Reporter: Adinda Ade Mustami | Editor: Dupla Kartini
JAKARTA. Kementerian Keuangan (Kemenkeu) masih meninjau kebutuhan dana untuk membiayai kekurangan dana sertifikasi 5 juta persil (bidang tanah). Namun, Kemkeu telah menyiapkan skenario pembiayaan sertifikat tanah tersebut tanpa harus menunggu Anggaran Pendapatan dan Belanja Negara Perubahan (APBN-P).
Sebab, untuk membiayai sertifikasi 5 juta persil dibutuhkan dana sekitar Rp 2,8 triliun. Sejauh ini, Kementerian Agraria dan Tata Ruang (ATR) baru memiliki dana Rp 1,4 triliun yang telah tersedia dalam APBN 2017.
Dana itu hanya cukup untuk membiayai sertifikasi 2 juta persil dengan kebutuhan mencapai Rp 1,1 triliun. Dengan demikian, Kementerian ATR kekurangan pembiayaan Rp 1,4 triliun lagi untuk 3 juta sertifikasi persil sisanya.
Direktur Jenderal (Dirjen) Anggaran Kemkeu Askolani mengatakan, pembiayaan sertifikasi 5 juta persil tersebut bisa dilakukan melalui dana mendesak. Anggaran tersebut telah tersedia di APBN 2017 dan biasanya digunakan untuk keperluan-keperluan mendesak.
"Dari (anggaran) dana kebutuhan mendesak. Dari anggaran BUN (Bendahara Umum Negara) yang memang untuk kegiatan yang urgent-urgent," kata Askolani saat ditemui di Kantor Kementerian Bidang Perekonomian, Senin (22/5).
Dalam APBN 2017, pemerintah memang memiliki anggaran cadangan risiko fiskal sebesar Rp 9,3 triliun. Anggaran tersebut bisa digunakan untuk mengantisipasi perubahan asumsi seperti harga dan lifting minyak, mengendalikan anggaran, atau antisipasi perubahan kebijakan.

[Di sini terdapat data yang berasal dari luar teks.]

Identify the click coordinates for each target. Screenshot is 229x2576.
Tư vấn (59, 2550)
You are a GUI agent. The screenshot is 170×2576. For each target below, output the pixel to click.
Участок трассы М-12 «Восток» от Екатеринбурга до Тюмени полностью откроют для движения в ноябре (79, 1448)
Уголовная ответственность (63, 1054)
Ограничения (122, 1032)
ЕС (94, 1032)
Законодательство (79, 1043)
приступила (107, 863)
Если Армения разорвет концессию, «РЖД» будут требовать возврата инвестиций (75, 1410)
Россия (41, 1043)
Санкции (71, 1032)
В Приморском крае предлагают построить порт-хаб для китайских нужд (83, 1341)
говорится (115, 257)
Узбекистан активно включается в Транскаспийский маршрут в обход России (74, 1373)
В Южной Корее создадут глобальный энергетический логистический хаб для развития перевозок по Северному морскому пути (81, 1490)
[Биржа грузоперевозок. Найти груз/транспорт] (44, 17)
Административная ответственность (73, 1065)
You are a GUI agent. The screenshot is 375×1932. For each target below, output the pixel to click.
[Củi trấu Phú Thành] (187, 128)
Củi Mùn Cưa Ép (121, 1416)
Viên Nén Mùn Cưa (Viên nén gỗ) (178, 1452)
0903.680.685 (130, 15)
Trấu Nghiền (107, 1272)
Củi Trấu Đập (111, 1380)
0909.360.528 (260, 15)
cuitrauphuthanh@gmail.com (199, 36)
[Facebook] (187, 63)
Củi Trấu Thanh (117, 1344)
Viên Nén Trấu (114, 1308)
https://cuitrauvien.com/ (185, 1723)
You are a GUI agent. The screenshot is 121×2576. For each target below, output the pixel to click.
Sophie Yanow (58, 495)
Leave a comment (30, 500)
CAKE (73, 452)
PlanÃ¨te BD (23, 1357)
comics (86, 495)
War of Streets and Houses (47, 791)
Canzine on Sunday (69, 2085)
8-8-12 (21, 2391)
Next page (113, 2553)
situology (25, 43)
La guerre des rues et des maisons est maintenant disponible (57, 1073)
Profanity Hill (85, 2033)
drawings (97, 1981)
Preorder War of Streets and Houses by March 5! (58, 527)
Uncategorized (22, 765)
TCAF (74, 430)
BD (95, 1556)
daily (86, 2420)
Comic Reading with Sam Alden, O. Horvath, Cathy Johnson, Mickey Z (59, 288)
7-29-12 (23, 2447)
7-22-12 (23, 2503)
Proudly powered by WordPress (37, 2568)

Namun menurut Askolani, pihaknya masih melakukan peninjauan terhadap dana yang dibutuhkan. Sementara mekanisme penetapannya, tetap berada di tangan Menteri Keuangan Sri Mulyani Indrawati. "Angka pastinya nanti tunggu persetujuan Menkeu," tambahnya.
Sebelumnya, Menteri ATR Sofyan Djalil mengatakan, program sertifikasi tersebut membutuhkan waktu yang lama untuk dikerjakan. Menurutnya, ada beberapa tahap dalam program penerbitan sertifikat tanah yang akan dilakukan oleh kementerianya, yaitu pemetaan, pengukuran, pendaftaran, dan penerbitan sertifikat.
Oleh karena itu, pihaknya khawatir program sertifikasi tersebut molor jika kekurangan pembiayaan harus ditutup melalui mekanisme APBN-P 2017.